Le moment du baptême du livre, orchestré par le professeur Jean Kambayi Bwatsha, ancien recteur de l’UNISIC, a revêtu une dimension symbolique forte. Ce geste a officiellement introduit l’ouvrage dans l’espace intellectuel et artistique, le consacrant comme une référence potentielle pour les futures générations. Il a aussi scellé, le temps d’une soirée, l’union entre le monde universitaire et la scène créative, deux sphères qui trop souvent s’ignorent.
Au-delà des débats, ce vernissage à Kinshasa a offert un saisissant instantané de la vitalité culturelle congolaise. Il a mis en lumière la nécessité de tels espaces de réflexion, où la critique constructive et l’analyse approfondie viennent nourrir la pratique. Le librisme, loin d’être une relique du passé, se révèle être une clé de lecture pertinente pour appréhender les dynamiques actuelles. Comment les artistes d’aujourd’hui s’approprient-ils cet héritage de liberté ? En quoi leurs œuvres dialoguent-elles avec cette histoire tout en inventant de nouveaux langages ?

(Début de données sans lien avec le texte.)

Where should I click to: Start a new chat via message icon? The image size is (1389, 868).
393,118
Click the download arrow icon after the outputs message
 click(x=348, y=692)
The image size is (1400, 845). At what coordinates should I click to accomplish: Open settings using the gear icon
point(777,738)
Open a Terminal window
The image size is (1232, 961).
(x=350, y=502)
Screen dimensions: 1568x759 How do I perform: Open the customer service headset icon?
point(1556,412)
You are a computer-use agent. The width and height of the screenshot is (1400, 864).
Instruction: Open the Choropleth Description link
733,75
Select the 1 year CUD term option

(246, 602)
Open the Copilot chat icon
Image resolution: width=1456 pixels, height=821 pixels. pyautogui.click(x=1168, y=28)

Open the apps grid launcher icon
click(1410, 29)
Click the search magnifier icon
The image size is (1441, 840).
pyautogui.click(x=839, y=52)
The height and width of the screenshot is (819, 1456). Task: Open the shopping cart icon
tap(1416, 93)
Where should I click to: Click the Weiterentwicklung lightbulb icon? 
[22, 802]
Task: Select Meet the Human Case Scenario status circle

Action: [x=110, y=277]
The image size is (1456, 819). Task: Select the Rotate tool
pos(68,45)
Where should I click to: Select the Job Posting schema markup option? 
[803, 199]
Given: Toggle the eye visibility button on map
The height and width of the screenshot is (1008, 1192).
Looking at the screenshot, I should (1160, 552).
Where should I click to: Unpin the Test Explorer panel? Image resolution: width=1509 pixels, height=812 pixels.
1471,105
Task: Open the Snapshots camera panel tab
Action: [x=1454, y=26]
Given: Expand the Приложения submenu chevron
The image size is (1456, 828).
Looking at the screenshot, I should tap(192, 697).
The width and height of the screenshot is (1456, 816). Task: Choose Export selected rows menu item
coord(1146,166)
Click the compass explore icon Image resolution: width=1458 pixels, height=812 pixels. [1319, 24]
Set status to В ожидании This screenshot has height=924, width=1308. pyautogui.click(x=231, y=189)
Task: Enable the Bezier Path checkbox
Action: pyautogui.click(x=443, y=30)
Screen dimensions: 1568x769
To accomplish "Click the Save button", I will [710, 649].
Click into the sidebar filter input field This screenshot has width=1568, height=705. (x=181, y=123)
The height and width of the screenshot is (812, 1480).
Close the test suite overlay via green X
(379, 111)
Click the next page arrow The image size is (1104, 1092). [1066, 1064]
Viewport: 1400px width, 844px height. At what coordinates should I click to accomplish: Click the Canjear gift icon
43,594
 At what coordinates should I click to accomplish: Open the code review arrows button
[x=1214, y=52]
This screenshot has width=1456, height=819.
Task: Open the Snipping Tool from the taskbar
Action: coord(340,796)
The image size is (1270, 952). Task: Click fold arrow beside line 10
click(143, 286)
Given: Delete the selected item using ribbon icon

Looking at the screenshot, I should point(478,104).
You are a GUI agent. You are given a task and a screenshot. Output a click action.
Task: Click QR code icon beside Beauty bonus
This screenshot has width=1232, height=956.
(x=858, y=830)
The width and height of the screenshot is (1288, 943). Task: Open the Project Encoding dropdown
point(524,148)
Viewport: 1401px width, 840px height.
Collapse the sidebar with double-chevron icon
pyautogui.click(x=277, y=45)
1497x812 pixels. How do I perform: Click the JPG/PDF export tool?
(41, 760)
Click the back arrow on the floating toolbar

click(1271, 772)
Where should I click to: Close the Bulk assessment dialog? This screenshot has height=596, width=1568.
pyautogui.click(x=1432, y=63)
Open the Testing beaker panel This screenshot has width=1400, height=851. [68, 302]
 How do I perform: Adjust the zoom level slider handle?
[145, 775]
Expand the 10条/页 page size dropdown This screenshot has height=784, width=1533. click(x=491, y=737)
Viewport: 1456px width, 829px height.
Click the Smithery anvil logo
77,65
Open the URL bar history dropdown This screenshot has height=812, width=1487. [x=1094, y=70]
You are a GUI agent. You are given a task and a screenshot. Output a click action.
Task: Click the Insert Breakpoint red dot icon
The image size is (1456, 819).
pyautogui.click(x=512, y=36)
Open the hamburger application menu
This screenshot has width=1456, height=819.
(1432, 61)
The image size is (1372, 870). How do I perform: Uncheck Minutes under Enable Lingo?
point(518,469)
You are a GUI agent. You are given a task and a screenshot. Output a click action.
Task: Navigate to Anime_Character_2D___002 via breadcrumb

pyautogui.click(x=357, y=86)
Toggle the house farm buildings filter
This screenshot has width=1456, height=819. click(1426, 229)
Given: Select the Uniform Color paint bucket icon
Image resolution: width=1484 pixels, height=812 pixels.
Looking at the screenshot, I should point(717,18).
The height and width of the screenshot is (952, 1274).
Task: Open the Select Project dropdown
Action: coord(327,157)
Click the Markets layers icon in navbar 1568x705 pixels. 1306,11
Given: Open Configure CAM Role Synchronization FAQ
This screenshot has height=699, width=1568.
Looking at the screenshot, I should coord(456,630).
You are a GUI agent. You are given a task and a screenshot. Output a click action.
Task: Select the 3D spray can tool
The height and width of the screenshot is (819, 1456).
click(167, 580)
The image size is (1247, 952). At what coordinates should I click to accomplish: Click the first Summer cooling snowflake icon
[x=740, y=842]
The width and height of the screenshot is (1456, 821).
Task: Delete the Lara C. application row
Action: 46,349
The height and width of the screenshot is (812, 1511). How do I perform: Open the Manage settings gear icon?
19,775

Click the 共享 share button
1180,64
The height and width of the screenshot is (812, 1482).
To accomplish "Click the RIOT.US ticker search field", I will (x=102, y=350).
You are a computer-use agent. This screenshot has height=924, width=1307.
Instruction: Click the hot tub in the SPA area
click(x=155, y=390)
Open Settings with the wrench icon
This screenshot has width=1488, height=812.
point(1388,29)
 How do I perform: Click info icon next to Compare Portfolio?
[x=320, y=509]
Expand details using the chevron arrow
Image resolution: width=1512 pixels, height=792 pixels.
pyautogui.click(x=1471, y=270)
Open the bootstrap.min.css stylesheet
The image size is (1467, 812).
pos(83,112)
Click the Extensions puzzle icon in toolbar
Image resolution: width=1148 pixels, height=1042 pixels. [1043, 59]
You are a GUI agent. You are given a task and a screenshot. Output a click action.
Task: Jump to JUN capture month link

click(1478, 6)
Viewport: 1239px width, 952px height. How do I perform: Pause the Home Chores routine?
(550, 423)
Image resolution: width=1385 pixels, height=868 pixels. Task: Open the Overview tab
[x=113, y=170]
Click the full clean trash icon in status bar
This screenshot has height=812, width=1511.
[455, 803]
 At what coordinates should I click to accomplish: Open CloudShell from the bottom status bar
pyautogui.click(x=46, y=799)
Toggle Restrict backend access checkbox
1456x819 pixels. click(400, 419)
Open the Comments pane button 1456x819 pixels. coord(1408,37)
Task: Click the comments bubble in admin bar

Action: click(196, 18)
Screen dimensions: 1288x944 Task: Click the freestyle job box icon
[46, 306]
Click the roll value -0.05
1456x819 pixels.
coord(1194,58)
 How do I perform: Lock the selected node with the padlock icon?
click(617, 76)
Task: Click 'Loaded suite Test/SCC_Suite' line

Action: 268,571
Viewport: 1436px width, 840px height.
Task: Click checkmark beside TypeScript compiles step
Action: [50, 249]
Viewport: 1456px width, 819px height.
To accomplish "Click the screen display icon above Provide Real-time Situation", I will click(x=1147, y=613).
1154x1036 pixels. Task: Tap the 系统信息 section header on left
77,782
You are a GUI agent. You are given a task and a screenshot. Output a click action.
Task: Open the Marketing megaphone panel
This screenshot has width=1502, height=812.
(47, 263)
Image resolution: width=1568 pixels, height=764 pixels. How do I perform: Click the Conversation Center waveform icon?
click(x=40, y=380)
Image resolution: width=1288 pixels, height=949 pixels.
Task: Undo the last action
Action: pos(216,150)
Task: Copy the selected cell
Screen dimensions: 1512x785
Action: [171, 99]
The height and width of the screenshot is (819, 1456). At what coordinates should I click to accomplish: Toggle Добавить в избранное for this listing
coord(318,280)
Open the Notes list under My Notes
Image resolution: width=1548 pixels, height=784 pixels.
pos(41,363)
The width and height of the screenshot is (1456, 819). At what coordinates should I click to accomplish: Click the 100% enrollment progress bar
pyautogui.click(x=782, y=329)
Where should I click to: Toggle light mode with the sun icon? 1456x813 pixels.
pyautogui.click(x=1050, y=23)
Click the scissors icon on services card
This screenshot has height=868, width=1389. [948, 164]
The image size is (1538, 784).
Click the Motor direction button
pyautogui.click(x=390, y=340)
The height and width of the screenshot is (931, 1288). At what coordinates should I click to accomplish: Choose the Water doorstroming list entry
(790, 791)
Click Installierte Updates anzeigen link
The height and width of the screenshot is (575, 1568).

La soirée s’est achevée sur ces interrogations ouvertes, laissant planer le sentiment d’avoir assisté à un moment important. L’ouvrage d’Alain Mpadi Lema n’est pas qu’un livre ; c’est un manifeste pour une historiographie vivante de l’art congolais, un pont jeté entre les époques. Il rappelle que l’art, dans sa forme la plus essentielle, est une conversation incessante avec le passé, un combat pour le présent et une vision pour l’avenir. Dans les rues de Kinshasa, où la création explose en mille couleurs et formes, cette réflexion trouve un écho profond. Elle invite à regarder au-delà de l’œuvre, vers les forces vives qui la font naître, vers ces artistes qui, hier comme aujourd’hui, choisissent la voie du librisme : celle de l’audace et de la liberté absolue.